The value of the dollar, in other words, has collapsed to less than half of the number ounces of gold it was worth when President Obama acceded to the presidency and to less than a sixth of what its value on the day, say, George W. Bush acceded. Is there a candidate in either party — or for any seat in the Congress — who thinks this collapse, breath-taking in its rapidity and depth, is unrelated to our national economic travail?
What needs to be said is that it is way past time for the Congress to open up the Fed’s operations for a proper inspection. The audit-the-Fed bill, more formally known as HR 459 or the Federal Reserve Transparency Act, passed the House by vote of 327 to 98. Does one think the House could be trying to tell the chairman something? Where does the Federal Reserve chairman come off entering the political fray to campaign against the passage of such a measure by the Congress that created the Fed?
Congressman Brady’s Sound Dollar Act is even broader. It would just end the era of Humphrey-Hawkins, the law under which job creation was brought into the Fed’s mandate. It would bring gold into a role, if only a modest one, in respect of monetary policy. And it would radically increase the ability of Congress and the public to get a handle on what the Federal Reserve was trying to do. Mr. Brady gave a brilliant presentation on his bill in April at the meeting of the Shadow Open Market Committee in New York.

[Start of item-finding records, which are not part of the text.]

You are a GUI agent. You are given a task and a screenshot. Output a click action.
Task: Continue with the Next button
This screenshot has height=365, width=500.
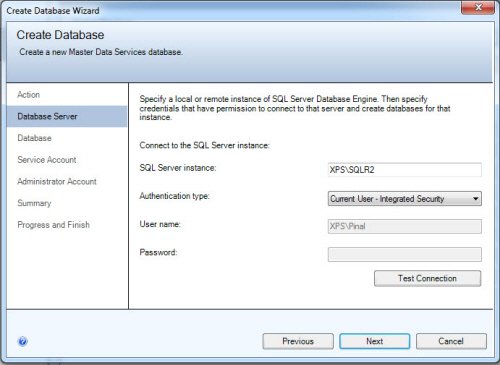tap(375, 341)
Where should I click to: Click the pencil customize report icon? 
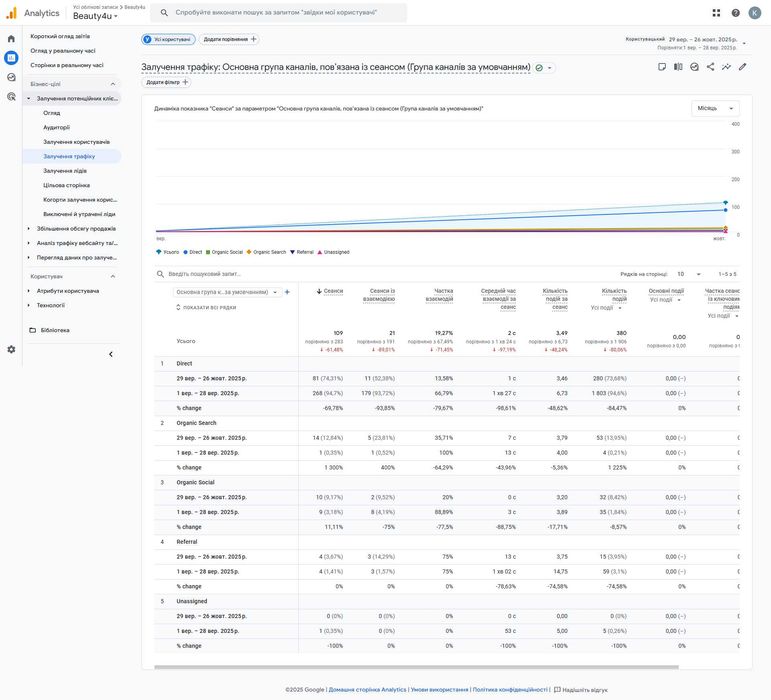[742, 67]
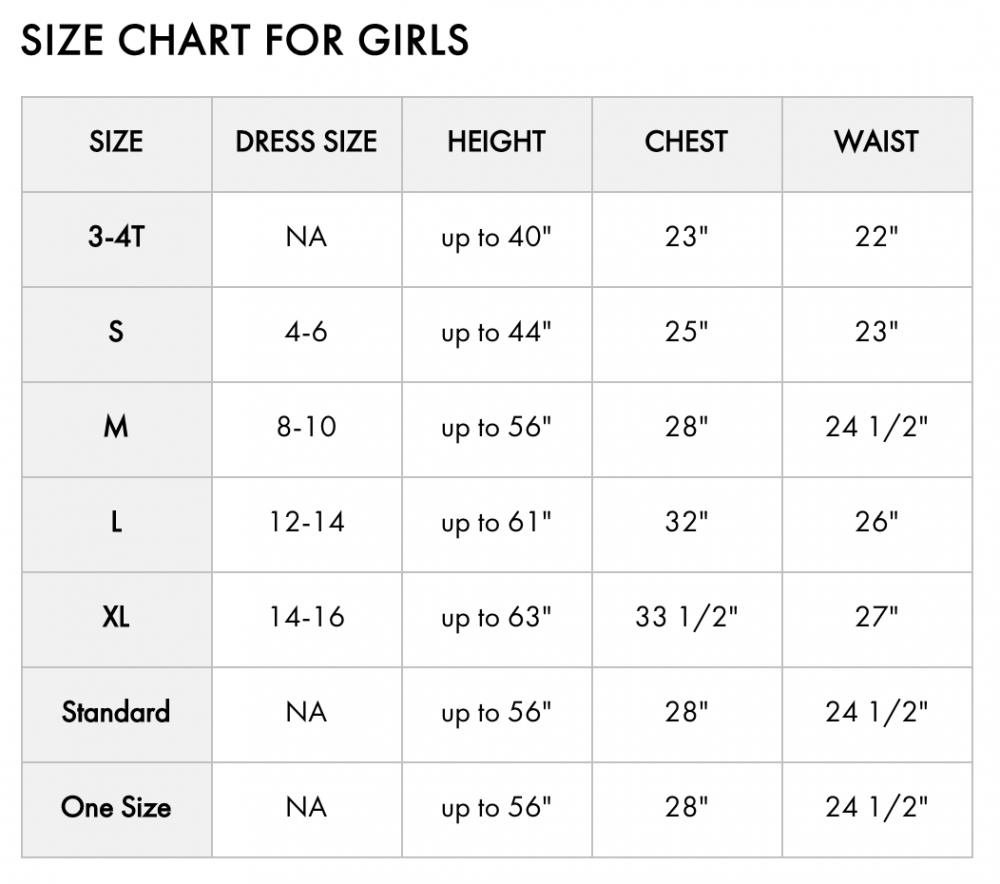Image resolution: width=1000 pixels, height=884 pixels.
Task: Select the XL size row label
Action: 116,617
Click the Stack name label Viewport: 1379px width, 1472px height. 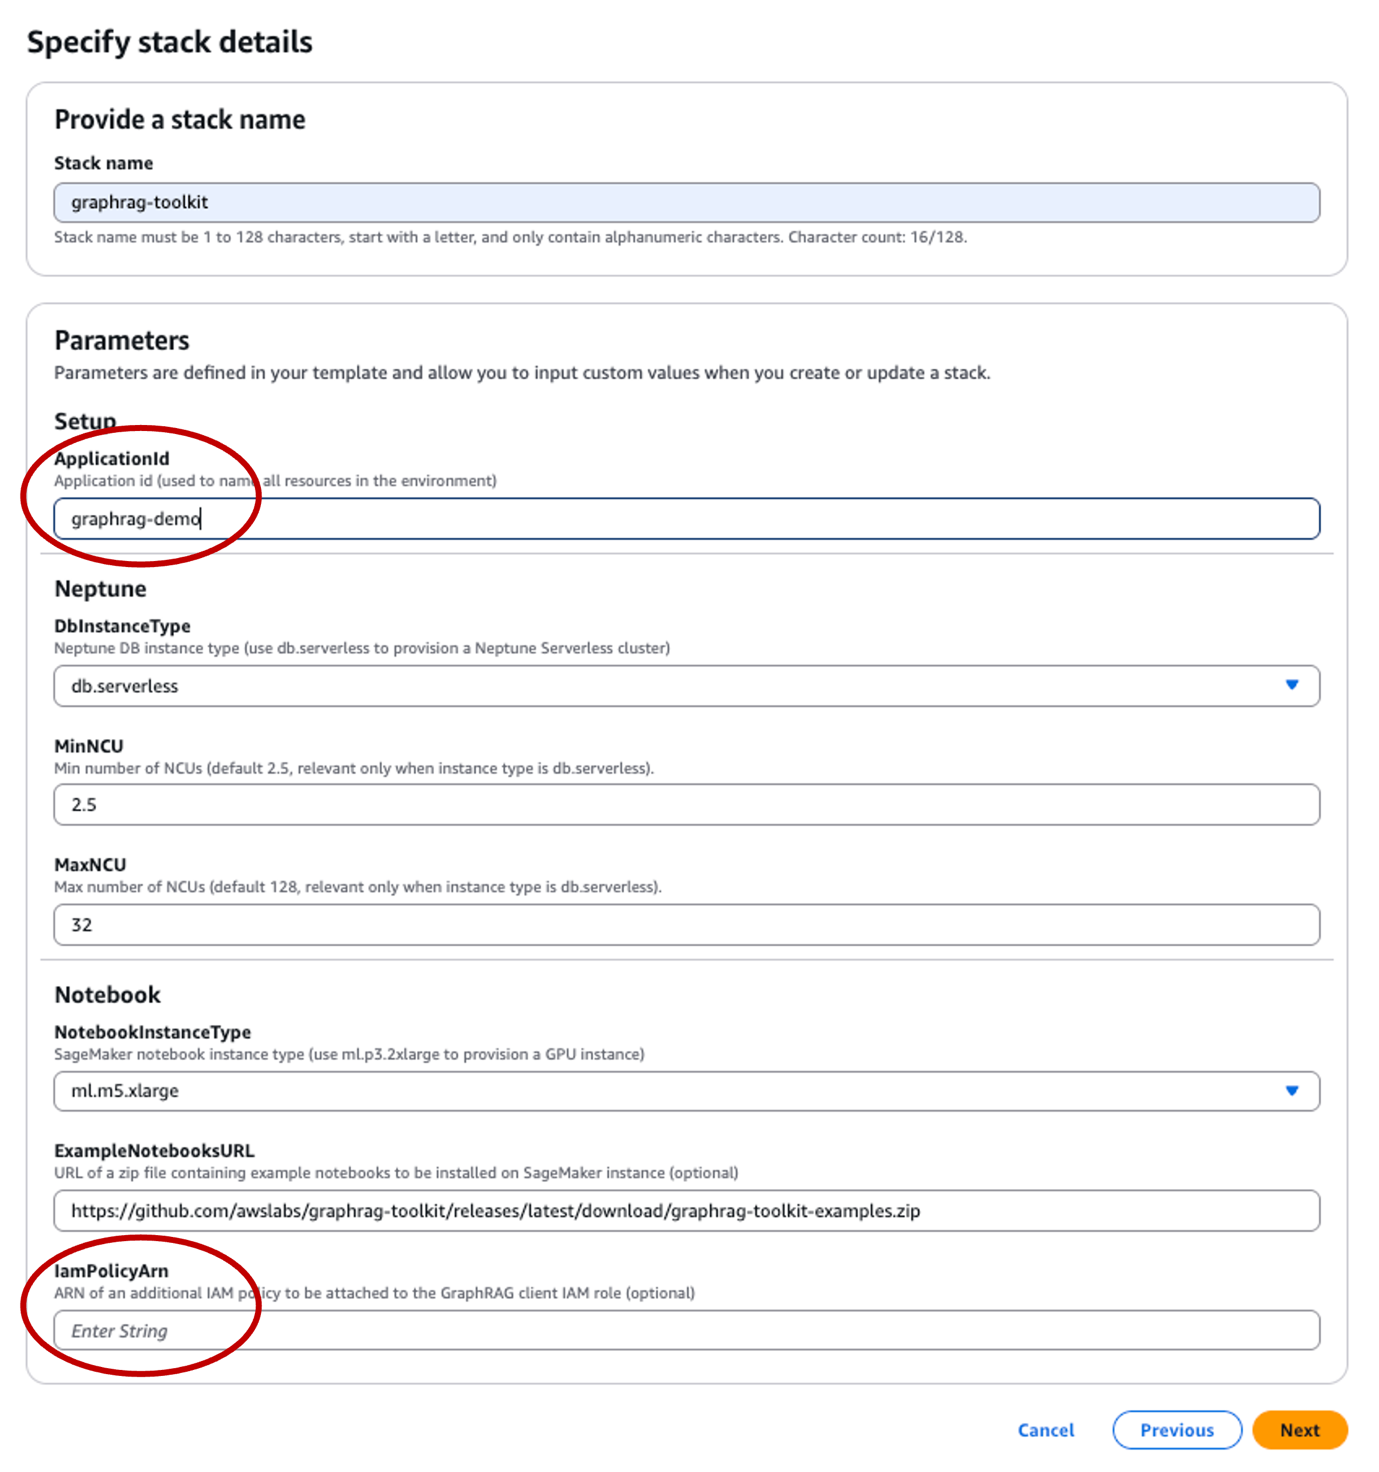(x=103, y=163)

This week, as the debates are about to begin, is a perfect moment for the political leadership — and we would include most pointedly Governor Romney and Congressman Paul — to tell the American people that they are not going to stand for the Federal Reserve’s compulsive secrecy. Transparency is not the same as political interference, and every time Mr. Bernanke goes out on the hustings to argue otherwise, let the alarms go off. What is it that the Fed doesn’t want the Congress and the American people to know?